Gateway

Two large slabs of plywood stood where her front door had once been, secured to the frame of the house with a substantial padlock. She read the legal notice over the shoulder of the U.S. Marshall who was opening the lock, the notice that warned against trespass and promised a hefty fine and jail sentence for anyone foolish enough to get caught breaking the seal.

Inside, the air had a stale, stagnant quality. Whitish powder covered much of everything in the entranceway. She hadn't examined much of the damage as she had waited with Booth for an ambulance that night and now with only a little light streaming in from undamaged windows, she couldn't see much, but the destruction seemed far less complete than it had that night.

"You said the office was down this hall?"

The marshal maintained his back to the living room angling his body in such a way as to funnel her down the hall. The hallway, usually lit during the day by the glass door at the rear, was shuttered and darkened by another plywood slab marking its place.

She led the way, stepping over the remnants of the front door and splinters of the banister. Even in the dim light, she could see the gaping hole in the wall leading upstairs.

"Is it locked?"

She shook her head, a wave of anger causing her to remain mute, and opened the door. The room had been untouched by the firefight, but her desk drawers were left slightly ajar and she thought she saw a white smudge near the lock on the desk.
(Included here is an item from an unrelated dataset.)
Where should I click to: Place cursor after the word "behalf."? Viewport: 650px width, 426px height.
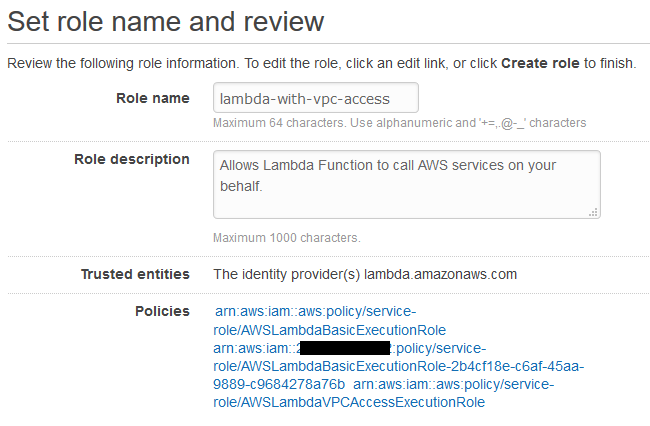coord(264,186)
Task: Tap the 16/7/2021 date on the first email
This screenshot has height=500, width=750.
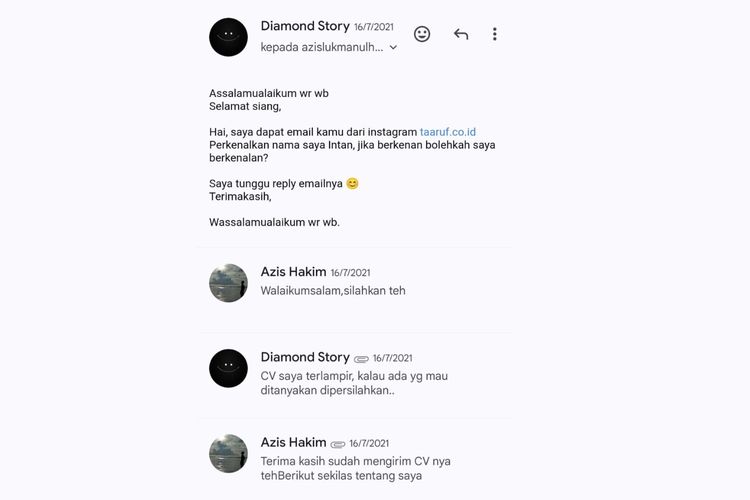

One by one she opened each drawer and took out the papers she needed: notes for her latest book, insurance numbers, notes for a paper she was writing. The final drawer wasn't really a drawer, but a panel that revealed the very solid door of a safe.

She ran through the combination quickly, turned the handle and felt a tap on her shoulder.

"I need to open that, Doctor."

For a moment she hesitated, then shook her head and stood slowly.

"It's because there could be a weapon," he offered. "Just a precaution."

She waited as he opened the door and peered inside, a small flashlight zigzagging along the contents.

"You need it all?"

Some of her more important papers were in a safety deposit box at her bank, but these would see them through the next several weeks if not months and she didn't want to leave them behind for the FBI to peruse.

"It's better if I take it all."

He grunted and she took that as approval and bent to the task. These papers she stuffed into her messenger bag along with other items: Booth's childhood photos, her winning medal from a science fair, the house title, their marriage certificate. She stood when the safe was empty, slinging the bag over her shoulder.

"I need to go upstairs and get some things from my daughter's room."

That had been the sticking point with the Marshals and even though she had received permission to retrieve items from her own house, she hadn't been given full access. The marshal played his flashlight along the stairs.

"I don't know," he murmured. "The railing's shot to hell and there's no telling how damaged those stairs are."

She wanted to tell him she could see the damage, she had been in worse conditions, had evaded an army by clinging to a rock face for over an hour, but she took a deep breath and a different tack.

"My daughter is having difficulty sleeping with everything that's gone on."

That part was true even if it wasn't the only reason she wanted to go up the stairs. While she didn't have time for a full reconstruction of what had happened there, the stairs obviously had been used by one of the Delta Force soldiers and Booth had blown out the wall to slow him.

"I don't know, Dr. Brennan. It looks a bit dicey to me."

"I take full responsibility." She took another breath and tried the words the lawyer had suggested. "Christine cries because she doesn't have her favorite toy and she's been crying herself to sleep since this all happened."

The words proved a gateway to the marshal's sympathies and she gingerly began the climb up the stairs, her flashlight washing the stairs in a blue light. The marshal was only a few steps behind.

Only the landing appeared to have seen any damage as she made the turn toward Christine's room. White dust on the floor betrayed an intrusion up here as well and she worked quickly to enter the room and find Christine's daycare knapsack.

"I can't handle it when my kid cries," the marshal offered as she tried to corral a few of Christine's toys with a book or two and into the knapsack.

"You got a another bag or suitcase or something?"

She gave directions to the attic ladder at the end of the hall and listened as the footfalls faded away. Then she checked the hallway before taking the half-dozen steps to the linen closet and the recorder that had been connected to the security cameras downstairs.

She was back in Christine's room before the marshal returned.

He led with the suitcase as she negotiated the stairs, her blue light still playing across the steps when she saw the tiniest fragment of hope. A misplaced foot, a hand to steady herself, and she captured the sliver of wood before slipping it into the kangaroo pocket of Christine's bag.

"You all right there?" The marshal helped her find her feet, helped her negotiate the last few steps.

"I'm fine," she huffed. "I was clumsy as a child."

He gave her a look. "Those stairs are in bad shape, Doctor. I hope you got what you needed."

She fought an urge to brush off the dust clinging to her pants. "So do I," she said and thanked him.